§ WHAT IS NEEDED: Could you set down exactly the lines of the data below, starting at the one that holds "Instruction: Choose the" and ending at the one that holds "Task: Click the ns:shop namespace indicator", both included, and only those?

====== EXERCISE INPUT ======

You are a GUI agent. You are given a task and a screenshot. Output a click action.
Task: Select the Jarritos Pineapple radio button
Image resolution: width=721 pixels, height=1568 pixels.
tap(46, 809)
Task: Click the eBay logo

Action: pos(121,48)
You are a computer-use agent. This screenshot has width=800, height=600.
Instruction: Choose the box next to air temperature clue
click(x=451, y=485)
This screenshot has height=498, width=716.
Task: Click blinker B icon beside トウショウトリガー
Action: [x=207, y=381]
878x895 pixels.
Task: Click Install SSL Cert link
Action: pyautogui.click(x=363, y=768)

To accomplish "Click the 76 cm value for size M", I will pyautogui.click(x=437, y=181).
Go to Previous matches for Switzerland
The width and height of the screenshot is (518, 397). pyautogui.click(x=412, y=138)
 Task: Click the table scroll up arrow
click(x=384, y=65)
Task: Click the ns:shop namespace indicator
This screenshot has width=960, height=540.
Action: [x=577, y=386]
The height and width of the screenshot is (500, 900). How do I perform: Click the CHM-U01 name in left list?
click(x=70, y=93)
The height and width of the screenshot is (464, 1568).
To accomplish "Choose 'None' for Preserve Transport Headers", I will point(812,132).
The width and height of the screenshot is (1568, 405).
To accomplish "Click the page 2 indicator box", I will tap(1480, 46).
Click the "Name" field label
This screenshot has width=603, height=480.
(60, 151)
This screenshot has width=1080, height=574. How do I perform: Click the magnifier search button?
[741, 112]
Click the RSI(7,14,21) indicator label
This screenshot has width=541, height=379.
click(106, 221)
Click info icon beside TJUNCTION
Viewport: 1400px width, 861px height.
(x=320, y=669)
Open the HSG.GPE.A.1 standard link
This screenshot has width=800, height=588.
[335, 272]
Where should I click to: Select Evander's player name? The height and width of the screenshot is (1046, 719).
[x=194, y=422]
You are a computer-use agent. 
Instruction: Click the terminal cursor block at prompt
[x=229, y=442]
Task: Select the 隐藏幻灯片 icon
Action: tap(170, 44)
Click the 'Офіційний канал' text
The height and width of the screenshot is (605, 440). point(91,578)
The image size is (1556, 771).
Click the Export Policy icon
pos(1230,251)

======

§ EXERCISE OUTPUT:
Instruction: Choose the box next to air temperature clue
click(x=451, y=485)
This screenshot has height=498, width=716.
Task: Click blinker B icon beside トウショウトリガー
Action: [x=207, y=381]
878x895 pixels.
Task: Click Install SSL Cert link
Action: pyautogui.click(x=363, y=768)

To accomplish "Click the 76 cm value for size M", I will pyautogui.click(x=437, y=181).
Go to Previous matches for Switzerland
The width and height of the screenshot is (518, 397). pyautogui.click(x=412, y=138)
 Task: Click the table scroll up arrow
click(x=384, y=65)
Task: Click the ns:shop namespace indicator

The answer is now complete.